Wendy March talked about "Girls, Technology and Privacy: Is My Mother Listening?" Question: do you make phone calls sitting in your closet? It turns out that lots of teenage girls do. (so their parents can't overhear)

Important learning: girls pay attention to "location privacy" -- don't trust IM to be secret, just voice calls. But they don't feel like home is "their place" and will take phone (cell or cordless) somewhere that they can have a private conversation. Will only use computer for private conversations if they can physically move it somewhere private.
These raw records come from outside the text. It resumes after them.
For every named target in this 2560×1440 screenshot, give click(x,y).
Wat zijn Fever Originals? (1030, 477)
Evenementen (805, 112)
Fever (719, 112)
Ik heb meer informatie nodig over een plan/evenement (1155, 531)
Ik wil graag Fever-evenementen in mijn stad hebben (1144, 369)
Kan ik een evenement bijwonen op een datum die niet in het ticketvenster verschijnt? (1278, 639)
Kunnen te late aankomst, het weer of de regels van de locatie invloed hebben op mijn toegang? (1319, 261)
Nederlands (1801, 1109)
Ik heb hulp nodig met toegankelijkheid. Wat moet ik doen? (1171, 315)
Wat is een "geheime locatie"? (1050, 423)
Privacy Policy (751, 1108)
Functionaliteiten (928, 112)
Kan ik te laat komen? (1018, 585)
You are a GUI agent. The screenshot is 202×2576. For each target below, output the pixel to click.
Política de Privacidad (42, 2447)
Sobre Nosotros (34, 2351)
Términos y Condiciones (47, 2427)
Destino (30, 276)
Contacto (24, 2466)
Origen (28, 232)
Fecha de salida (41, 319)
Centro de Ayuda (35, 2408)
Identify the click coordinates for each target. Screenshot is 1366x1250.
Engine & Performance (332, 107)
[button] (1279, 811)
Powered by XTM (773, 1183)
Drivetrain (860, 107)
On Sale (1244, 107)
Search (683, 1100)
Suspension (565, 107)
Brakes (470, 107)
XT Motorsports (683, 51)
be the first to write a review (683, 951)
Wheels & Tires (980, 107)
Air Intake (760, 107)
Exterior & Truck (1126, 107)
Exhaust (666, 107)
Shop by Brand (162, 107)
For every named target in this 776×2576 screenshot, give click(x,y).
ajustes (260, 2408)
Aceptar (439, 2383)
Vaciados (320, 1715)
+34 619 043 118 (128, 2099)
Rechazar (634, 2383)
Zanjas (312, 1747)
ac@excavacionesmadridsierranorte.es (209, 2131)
Blogging CHI and the Opening Plenary

Mon, 24 Apr 2006 15:37:55 GMT

I'm going to try to blog at regular intervals this week while I'm at CHI in Montreal. They have the student volunteers organized to do this too, so it should be an interesting collection of entries on the official CHI blog site by the end of the conference.

The opening plenary this morning, by Scott Cook of Intuit, was great. Scott is a very genial, affable guy who quickly builds a cnnection with the audience. The official topic for his talk, which he generally stuck to, was "Creating game-changing innovation."

He had many interesting insights into the business of innovation, many cribbed from Peter Drucker (in a good way, with appropriate credit given). Of particular note was his list of five "models of innovation inside a company:

1. the lone genius
2. the boss is the genius
3. copy competitors' innovations
4. cloister the geniuses in a lab
5. make the people the geniuses

and of course he subscribes to the last one.

The heart of his talk, though was about five principles of innovation and invention. His principles:

1. Invention comes from mindset change.
2. Mindset change comes from seeing differently.
3. Savor surprises -- as learning. (and 3a. celebrate your failures for the learning you derive from them)
4. Focus managers on a customer metric
5. Nurture and protect teams that are doing innovative work.

Cook talked a lot about how Intuit has a culture of always starting with the customer need. He gave several examples of how Intuit products were created directly out of customer studies that gave them key insights about how they weren't solving the needs of their customers.

It was a fun and inspiring talk. If you get an opportunity to hear Cook talk, I would strongly encourage you to do so.